Senior PKK commander Duran Kalkan called on Turkey to immediately halt its operation, threatening that otherwise it would "move the war to Turkish cities". On the 19 May, the Iraqi Ambassador to the United Nations Security Council Hussein Bahr Aluloom filed a formal complaint before the council and called for the withdrawal of the Turkish military as the presence of the PKK should be taken a pretext to remain to Iraqi territory for the Turkish army. In an interview with Norwegian newspaper Verdens Gang, PKK spokesman Zagros Hiwa accused Turkey of attempting to fashion "a new kind of Ottoman Empire", and that Erdogan represented an "expansionist, Ottoman mentality".

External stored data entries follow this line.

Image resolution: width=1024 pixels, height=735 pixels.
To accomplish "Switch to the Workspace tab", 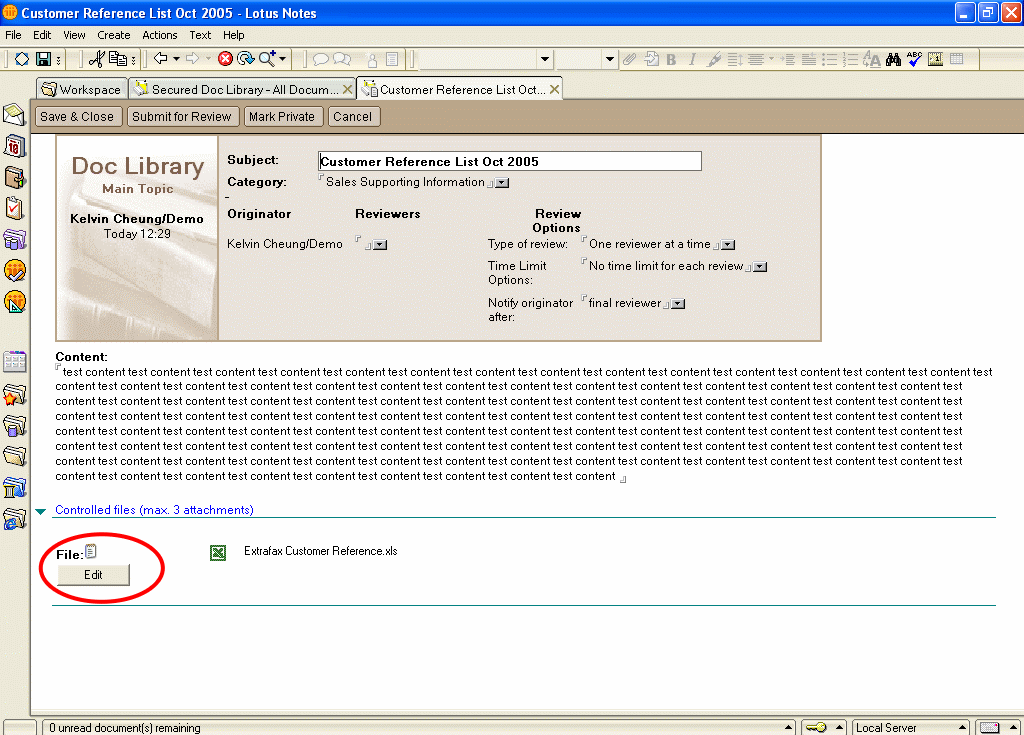I will (81, 89).
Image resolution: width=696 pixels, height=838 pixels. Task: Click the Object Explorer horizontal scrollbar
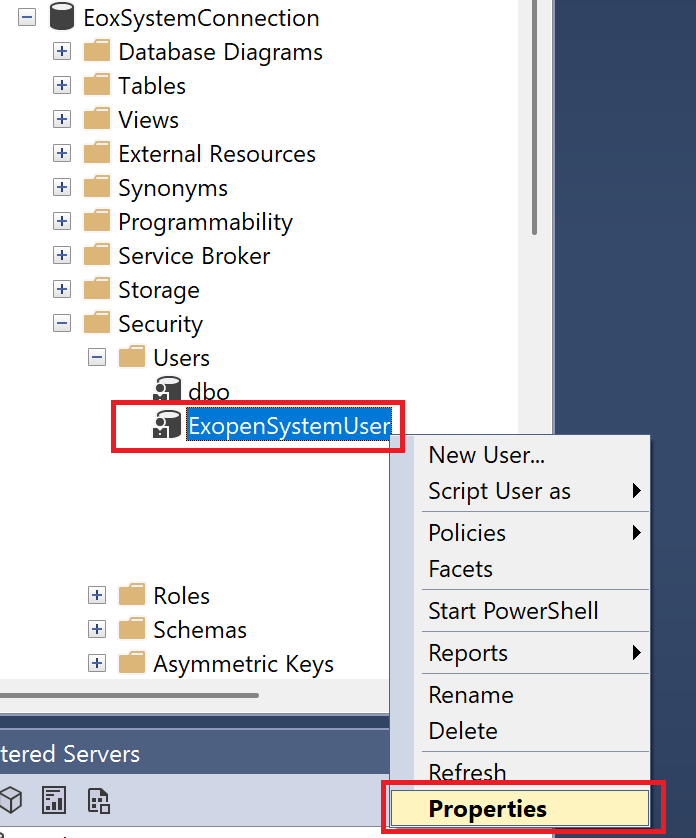[130, 694]
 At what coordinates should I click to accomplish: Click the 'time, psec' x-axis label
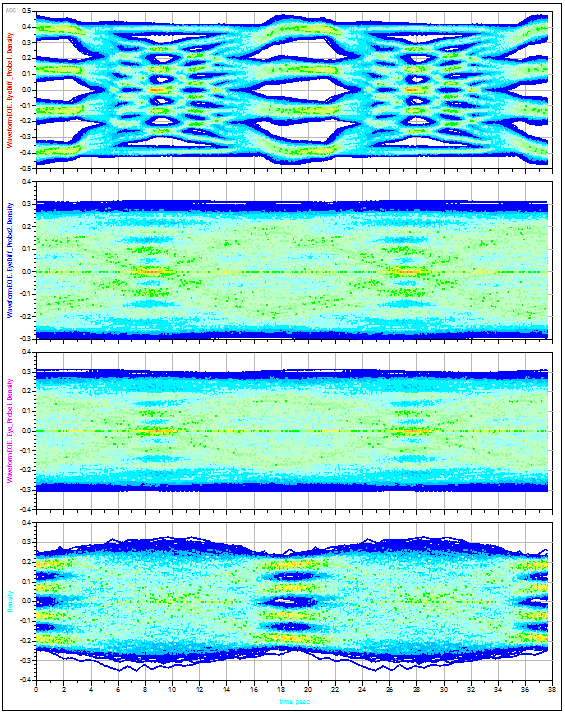coord(295,702)
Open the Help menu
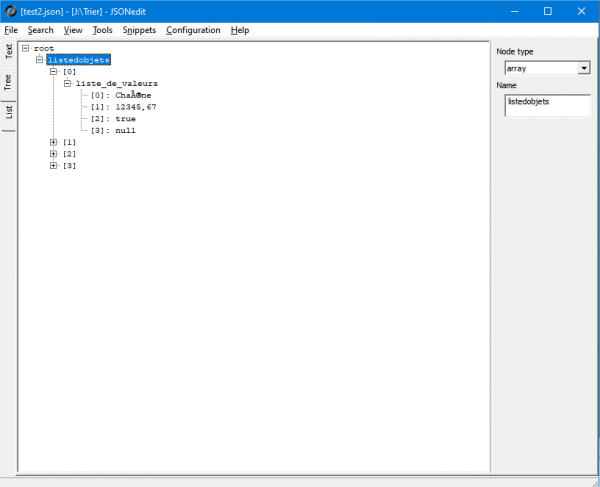Screen dimensions: 600x487 coord(240,30)
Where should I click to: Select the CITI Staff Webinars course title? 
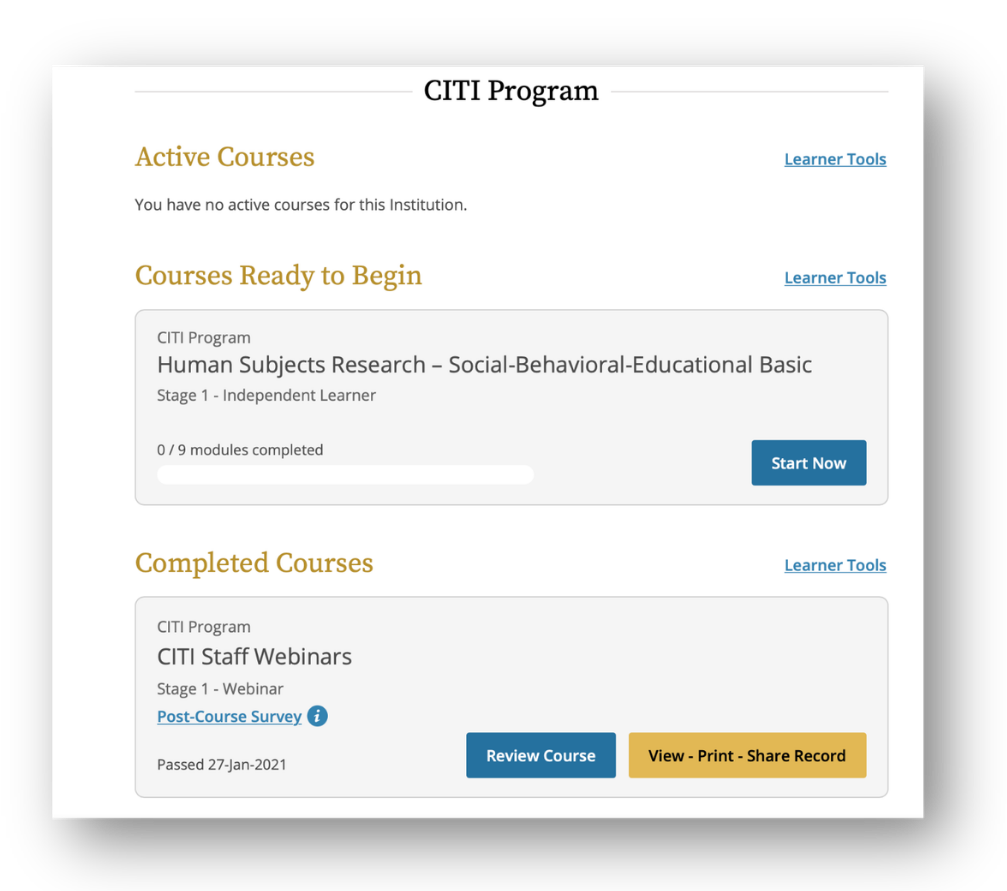(254, 657)
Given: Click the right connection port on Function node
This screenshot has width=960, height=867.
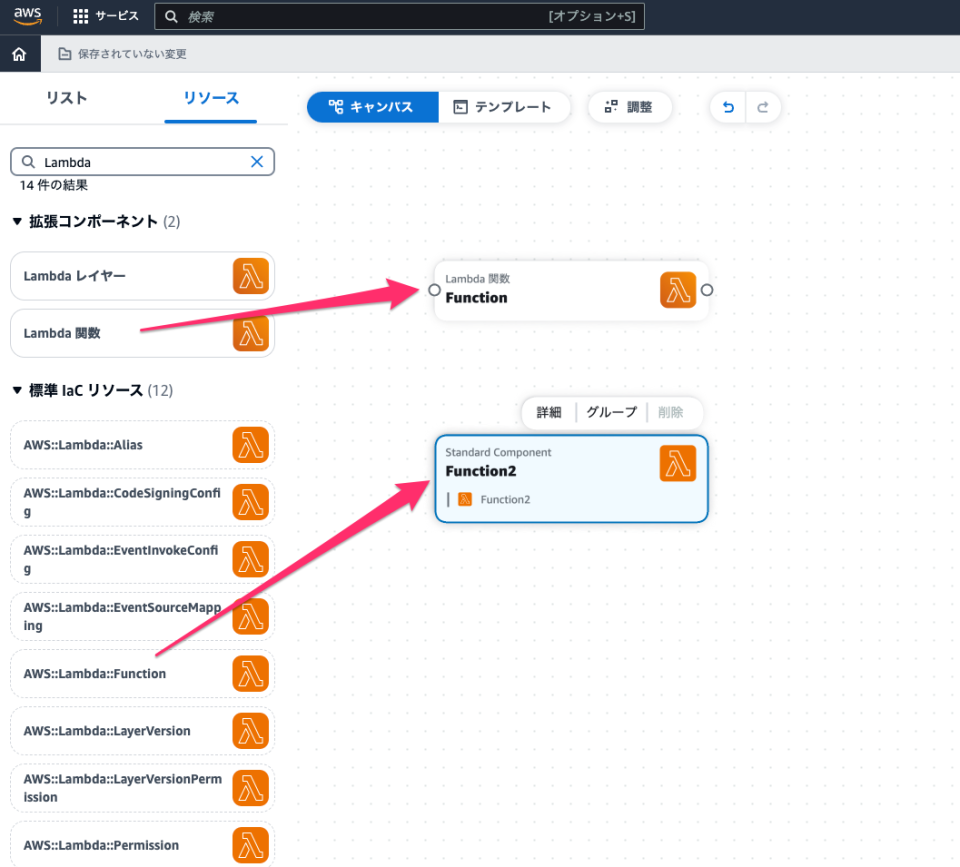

=== Impact on Iraq-Turkey relations ===
Erdogan claimed to have the approval of both the Kurdistan Regional Government (KRG) and Iraq during a speech in the Turkish Parliament, this however, was rebuked by officials of the Ministry of the Peshmerga of the KRG as well as the Iraqi Government which denied the operation was in line with Article 51 of the UN Charter. Both countries summoned each other's corresponding diplomats. The Turkish ambassador to Iraq was summoned to the Iraqi foreign ministry and delivered a diplomatic note demanding the end of the operation, claiming the presence of the PKK in Iraq was in accordance of an agreement between Turkey and the PKK. The Iraqi envoy to Turkey was summoned to convey Turkey's displeasure with "unfounded allegations" following Erdogan's speech in the Turkish parliament.

=== International ===
In the United Kingdom Kurdish people egged Masrour Barzani's convoy for not having made any statement regarding the Turkish military operation. Rallies against the operation were also held in Marseille, France and several cities in Germany. In Frankfurt the police confiscated several flags of the Syrian Peoples Defense Units (YPG), the Women's Protection Units (YPJ) and flags in with the colors Green, Yellow and Red. In May, German Minister of Food and Agriculture Cem Özdemir compared Turkey's behavior to that of Russia, in that whenever they had problems in the interior, such as a trailing economy or a difficult political situation, they resort to creating international conflicts instead of trying to enhance bilateral relations with neighboring countries.